闇から何者かに放たれた使者がやってくるかのようだ。
連れて行かれそうになるので、注意されたし。
美しいメロディーであるのは間違いないのだが、美しいという言葉だけでは済まされない闇がある。
流石は、帝国ロシアの音楽である。
このテーマを聞いていると、モスクワの地下鉄を思い出す。
もちろん私は、ロシアもとい旧ソビエトに足を踏み入れたこともないので、実際に目にしたことはない。

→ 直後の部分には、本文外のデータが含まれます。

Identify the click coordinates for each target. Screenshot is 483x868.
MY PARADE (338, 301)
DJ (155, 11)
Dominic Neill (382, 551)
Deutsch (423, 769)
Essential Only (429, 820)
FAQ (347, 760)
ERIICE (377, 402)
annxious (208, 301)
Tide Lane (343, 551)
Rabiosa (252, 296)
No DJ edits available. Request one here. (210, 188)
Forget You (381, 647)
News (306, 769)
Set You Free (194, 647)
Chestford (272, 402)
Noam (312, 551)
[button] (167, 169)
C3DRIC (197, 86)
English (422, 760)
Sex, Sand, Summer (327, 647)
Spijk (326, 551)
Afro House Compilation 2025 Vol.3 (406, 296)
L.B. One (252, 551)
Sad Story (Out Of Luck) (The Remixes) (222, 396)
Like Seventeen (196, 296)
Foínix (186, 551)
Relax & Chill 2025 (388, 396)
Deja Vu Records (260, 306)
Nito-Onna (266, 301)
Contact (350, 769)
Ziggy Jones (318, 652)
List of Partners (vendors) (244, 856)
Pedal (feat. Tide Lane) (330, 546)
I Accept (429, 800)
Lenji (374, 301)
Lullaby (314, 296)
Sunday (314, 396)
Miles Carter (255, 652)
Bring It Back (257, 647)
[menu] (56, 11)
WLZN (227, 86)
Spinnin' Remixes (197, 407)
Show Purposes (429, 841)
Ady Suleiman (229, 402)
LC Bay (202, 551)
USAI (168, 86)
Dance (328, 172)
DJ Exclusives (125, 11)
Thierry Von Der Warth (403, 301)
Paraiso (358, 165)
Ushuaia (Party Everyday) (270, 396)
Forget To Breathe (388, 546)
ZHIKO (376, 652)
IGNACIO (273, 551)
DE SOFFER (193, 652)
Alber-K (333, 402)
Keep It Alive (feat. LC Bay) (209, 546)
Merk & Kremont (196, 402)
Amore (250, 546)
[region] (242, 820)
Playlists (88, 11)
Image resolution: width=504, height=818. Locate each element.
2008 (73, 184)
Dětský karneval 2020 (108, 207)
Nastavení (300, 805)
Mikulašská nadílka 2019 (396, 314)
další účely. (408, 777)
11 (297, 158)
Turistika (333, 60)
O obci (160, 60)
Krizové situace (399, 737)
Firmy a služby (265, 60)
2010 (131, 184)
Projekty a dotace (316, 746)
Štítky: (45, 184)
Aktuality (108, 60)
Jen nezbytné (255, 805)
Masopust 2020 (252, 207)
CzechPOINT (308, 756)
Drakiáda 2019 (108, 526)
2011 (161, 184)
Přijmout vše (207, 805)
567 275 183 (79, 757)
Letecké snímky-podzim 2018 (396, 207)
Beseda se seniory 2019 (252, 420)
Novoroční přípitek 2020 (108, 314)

しかし、モスクワの地下鉄の充実っぷりと、駅が絢爛豪華な装飾に覆われていることは知っている。そしてそれらの駅が秘密主義で徹底されていることも。
旅行者は無断でこれらの駅を撮影することはできない。
なぜか?
ここはただの駅ではなく、もしもの時の秘密のシェルターになっているからだ。
しかも、しかもだ。
一般市民の使える地下鉄以外にもまだ下に秘密の地下鉄があり、地下都市があるというのだ。なんだ~この秘密の秘密で秘密の厚塗り状況は。
・ ・いやいや・・流石はロシアのやることだ。
ロシアでしか、なしえないことなのかもしれない。
そんなことを考えていると第三楽章。
“ロシア万歳舞曲”(勝手に命名)
また、秘密の地下鉄、地下都市が頭をよぎる。
特権階級の人々は、もしもの時、この秘密のシェルターへ逃げ込み、そして優雅にこの第三楽章のような曲を聴きながらワイン飲むんじゃねぇのか?
ああ・・
タネーエフの美しい音楽が私の猜疑心でまみれた偏屈な感情で捻じ曲げられていく・・
でも、こんなことを考えさせてしまうロシアが悪い。
ということで、責任転化してみる。
この第三楽章は絢爛豪華な装飾が施された宮殿のイメージだ。
美しいけど自由な美しさではなく、カチッと型にはまった古典のような美しさがある。
私がロシアの音楽を愛する所以は、こういう型のある美しさなのかもしれない。
なんだかんだ言ったが、私はこの曲が好きだ。